Bryn Mawr Hospital, a member of Main Line Health’s Lankenau Heart Institute, is the first in Pennsylvania to offer adult patients with moderate to severe central sleep apnea with the newly approved remedē® System, a breakthrough treatment that has been shown to improve sleep, breathing and quality of life.
“We are thrilled to be the first commercial implant in Pennsylvania and, since market release, among the first commercial implants in the U.S. outside the FDA approval process to offer this new treatment option to patients suffering with moderate to severe central sleep apnea,” says Sheetal Chandhok, MD, Lankenau Heart Institute cardiologist and electrophysiologist at Bryn Mawr Hospital. “This implantable system can monitor and stabilize the breathing pattern to restore sleep throughout the night—offering critical benefits to patients’ overall cardiovascular health and quality of life.”
Patients who are suffering from central sleep apnea can experience many symptoms, including excessive daytime sleepiness, reduced exercise capacity, hypoxia (decrease in blood oxygen level), and irregular or very fast heart rhythms (arrhythmia). Studies have shown that untreated central sleep apnea is a significant contributor to lowered quality of life and contributes to poor cardiovascular outcomes such as worsening heart failure.
The remedē® System stimulates a nerve in the chest—the phrenic nerve—to send signals to the diaphragm, the large muscle that controls breathing. These signals stimulate breathing in the same way that the brain would. The system is placed by a cardiologist during a minimally invasive outpatient procedure. The procedure typically takes an average of two to three hours and is performed under light sedation.

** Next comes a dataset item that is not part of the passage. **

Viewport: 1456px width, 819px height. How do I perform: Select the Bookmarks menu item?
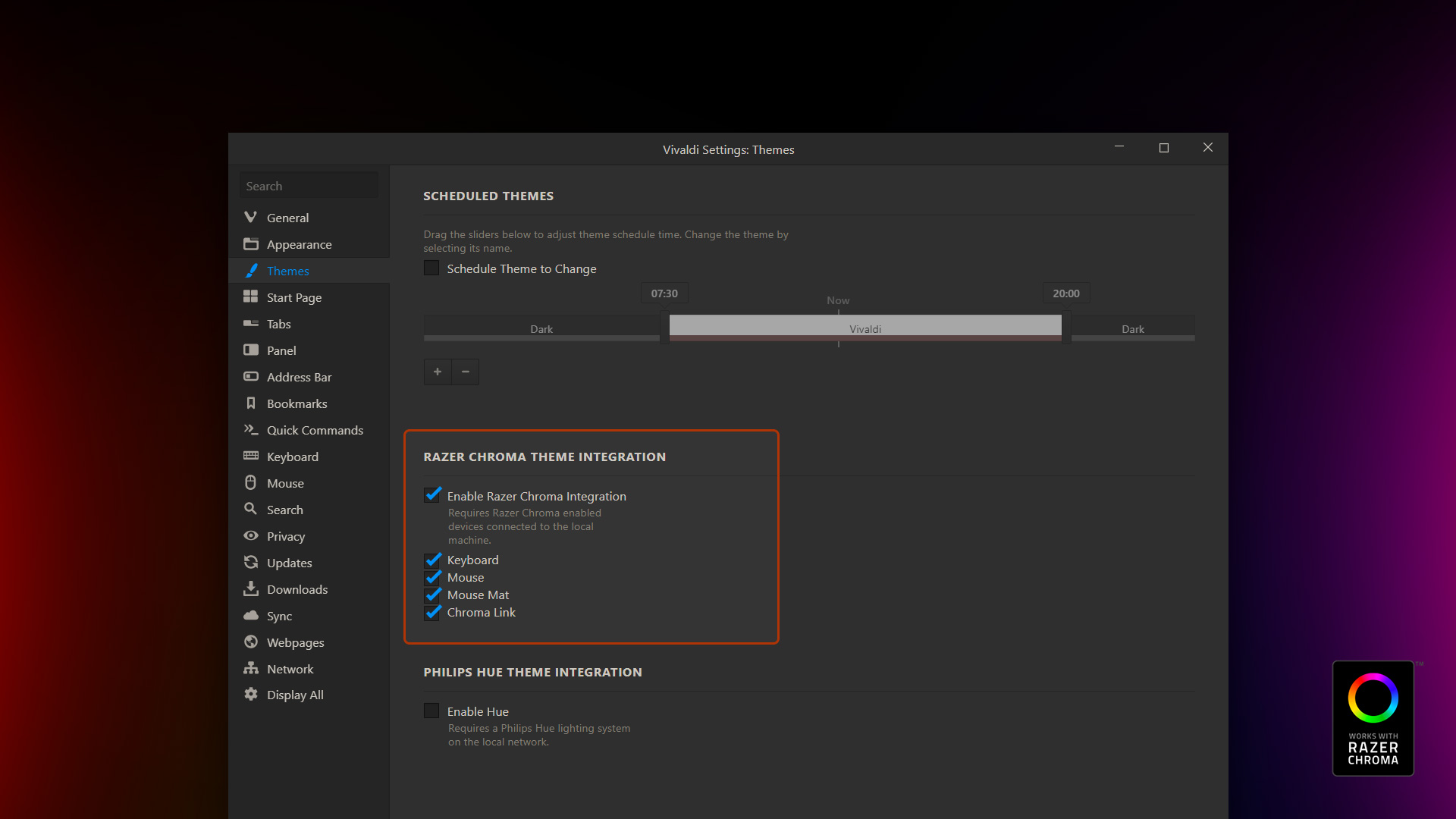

Most patients are able to go home after a one-night stay in the hospital.
“Offering this new treatment option to patients with sleep apnea—a large population of patients in need of relief—truly reflects our commitment to advance cardiovascular care in our communities and throughout the Philadelphia region and beyond,” says William Gray, MD, Chief of Cardiovascular Diseases at Lankenau Heart Institute.